A Comparison of Semilandmarking Approaches in the Analysis of Size and Shape

Often, few landmarks can be reliably identified in analyses of form variation and covariation. Thus, ‘semilandmarking’ algorithms have increasingly been applied to surfaces and curves. However, the locations of semilandmarks depend on the investigator’s choice of algorithm and their density. In consequence, to the extent that different semilandmarking approaches and densities result in different locations of semilandmarks, they can be expected to yield different results concerning patterns of variation and co-variation. The extent of such differences due to methodology is, as yet, unclear and often ignored. In this study, the performance of three landmark-driven semilandmarking approaches is assessed, using two different surface mesh datasets (ape crania and human heads) with different degrees of variation and complexity, by comparing the results of morphometric analyses. These approaches produce different semilandmark locations, which, in turn, lead to differences in statistical results, although the non-rigid semilandmarking approaches are consistent. Morphometric analyses using semilandmarks must be interpreted with due caution, recognising that error is inevitable and that results are approximations. Further work is needed to investigate the effects of using different landmark and semilandmark templates and to understand the limitations and advantages of different semilandmarking approaches.

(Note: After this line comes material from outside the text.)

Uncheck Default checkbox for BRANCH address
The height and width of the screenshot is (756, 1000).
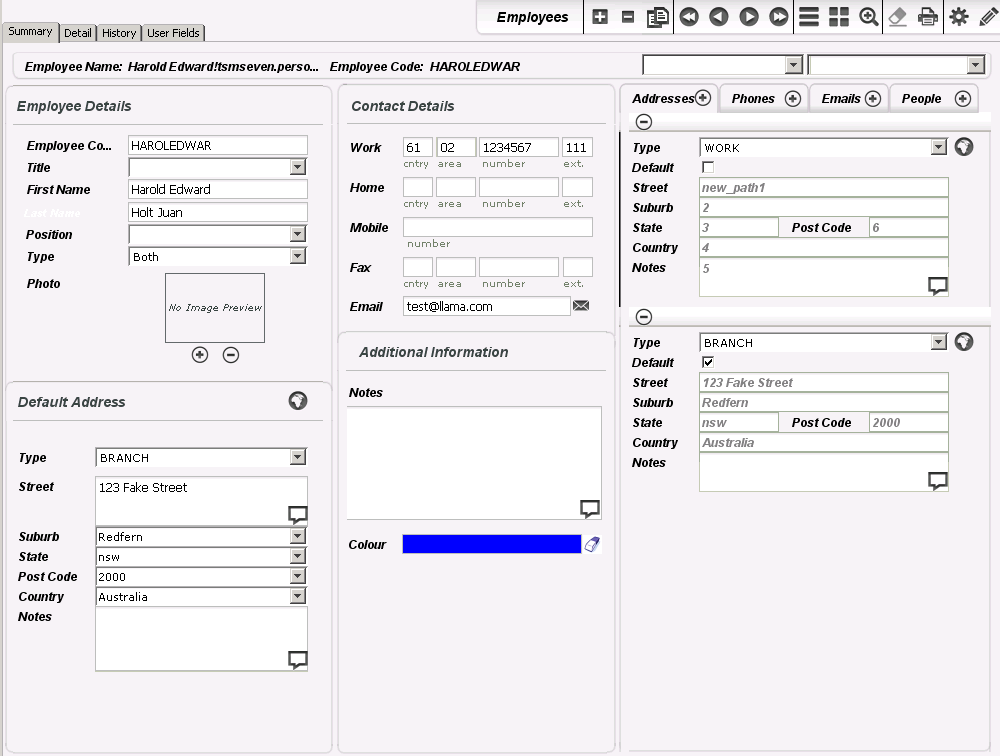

A Comparison of Semilandmarking Approaches in the Visualisation of Shape Differences

In landmark-based analyses of size and shape variation and covariation among biological structures, regions lacking clearly identifiable homologous landmarks are commonly described by semilandmarks. Different algorithms may be used to apply semilandmarks, but little is known about the consequences of analytical results. Here, we assess how different approaches and semilandmarking densities affect the estimates and visualisations of mean and allometrically scaled surfaces. The performance of three landmark-driven semilandmarking approaches is assessed using two different surface mesh datasets with different degrees of variation and complexity: adult human head and ape cranial surfaces. Surfaces fitted to estimates of the mean and allometrically scaled landmark and semilandmark configurations arising from geometric morphometric analyses of these datasets are compared between semilandmarking approaches and different densities, as well as with those from warping to landmarks alone. We find that estimates of surface mesh shape (i.e., after re-semilandmarking and then re-warping) made with varying numbers of semilandmarks are generally consistent, while the warping of surfaces using landmarks alone yields surfaces that can be quite different to those based on semilandmarks, depending on landmark coverage and choice of template surface for warping. The extent to which these differences are important depends on the particular study context and aims.